Dellums requests state to investigate police handling of Bailey killing
OAKLAND — Mayor Ron Dellums formalized Thursday his request for the state to investigate the Oakland Police Department’s handling of the 2007 killing of journalist Chauncey Bailey.
City internal affairs investigators are already looking into Detective Sgt. Derwin Longmire’s handling of the Bailey case and Longmire’s relationship with the former leader of Your Black Muslim Bakery, an empowerment organization tied to the killing. Dellums wants the state to conduct what he has called a “concurrent, parallel investigation” of Longmire.
“It is imperative that an investigative agency outside the City also conduct an investigation,” Dellums wrote in a five-paragraph letter to Attorney General Jerry Brown, his predecessor as Oakland mayor.
Dellums said earlier this week he was making the request in response to stories the Chauncey Bailey Project reported over the weekend that Longmire ignored evidence linking Yusuf Bey IV to the killing. A bakery dishwasher and handyman, Devaughndre Broussard, is the only person charged in the Aug. 2, 2007, slaying.
“By initiating these joint investigative measures, we will learn the truth about what happened,” Dellums wrote.
Brown, Oakland mayor from 1998 to 2006, said earlier this week he would act if asked. He had not received the letter late Thursday and would not comment on the matter, a spokeswoman for him, Christine Gasparac, said late Thursday.
Dellums also wants what he describes as a “qualified criminal investigations consultant” to aide in the probes. His spokesman, Paul Rose, said that person has not been chosen.
When appointed, he or she “will be given the information the (police department) has already developed and will build on it from there,” Rose said.

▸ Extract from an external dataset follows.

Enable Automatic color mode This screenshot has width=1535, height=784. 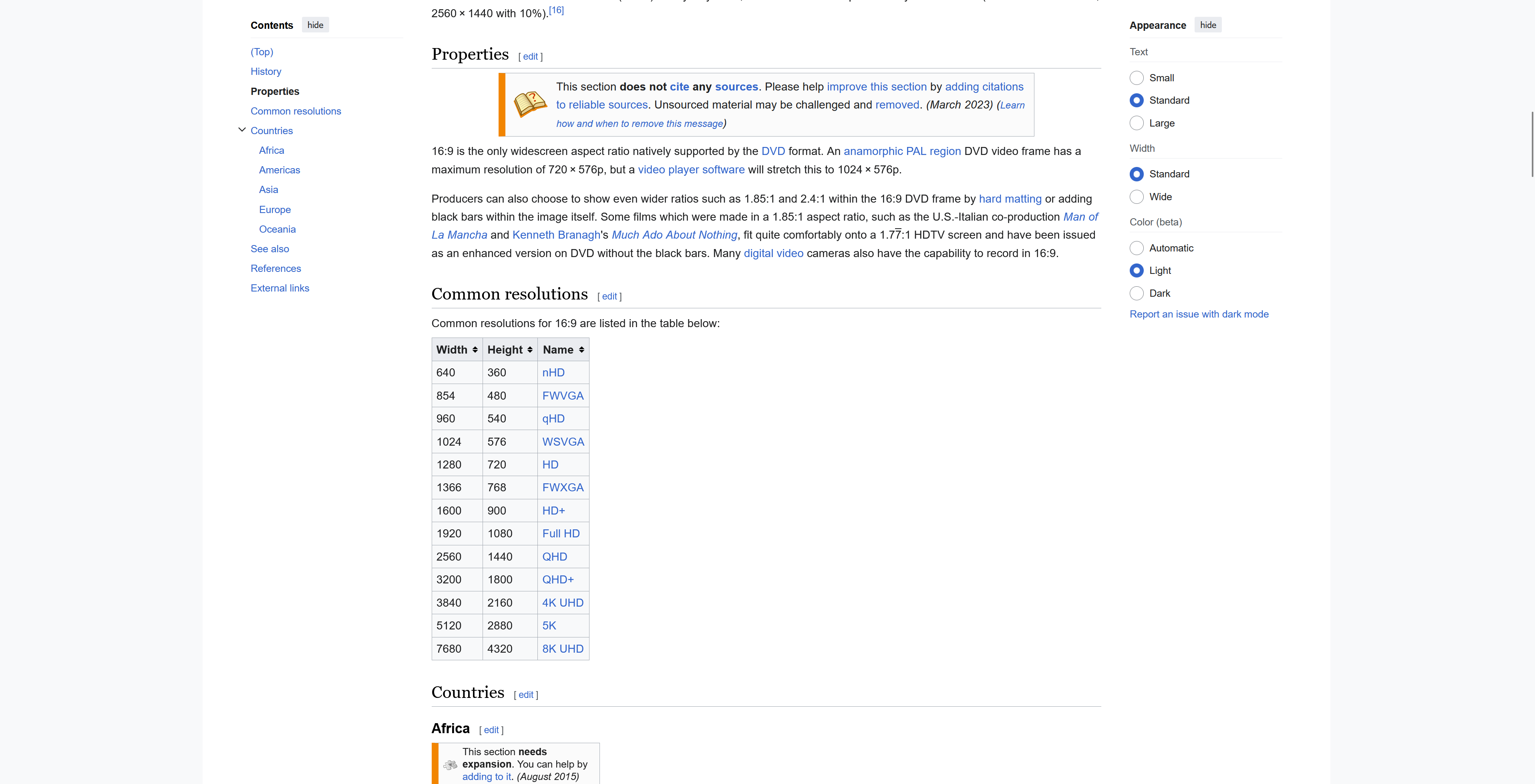point(1137,248)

Longmire, a 23-year veteran, has not been suspended as investigations unfold. Police administrators have refused to answer questions about the matter, including his job status. Officers under internal affairs probes are often placed on administrative leave.
During recent investigations of faulty search warrants in Oakland, officers were suspended. Why Longmire has not been suspended “is a question the other 700 people” in the department are asking, an Oakland detective with knowledge of the matter said Thursday.
The investigation of Bailey’s killing has been taken over by the Alameda County District Attorney’s Office. Investigators there are looking at evidence Longmire never documented using, including Bey IV’s cell phone records, to expand the case beyond Broussard.
It was unclear late Thursday exactly how parallel investigations by both the police internal affairs division and the attorney general’s Criminal Investigations Division will work.
State Police Chiefs Association President Jerry Dyer of Fresno said it is not uncommon for law enforcement agencies to request an independent investigation. Most commonly, internal affairs would investigate violations of administrative policy and the attorney general staff would look into criminal wrongdoing.
Former Santa Clara County Superior Court Judge LaDoris Cordell said she is skeptical a concurrent investigation will succeed. Brown appointed her to the bench in 1982 when he was governor.
“The attorney general’s (staff) is being asked to come in because it has the expertise and independence to fully evaluate the Oakland police investigation into Chauncey Bailey’s murder,” she said. “So it makes no sense to me to have the attorney general come in and look over the shoulder (of internal affairs). That’s not what the attorney general does.”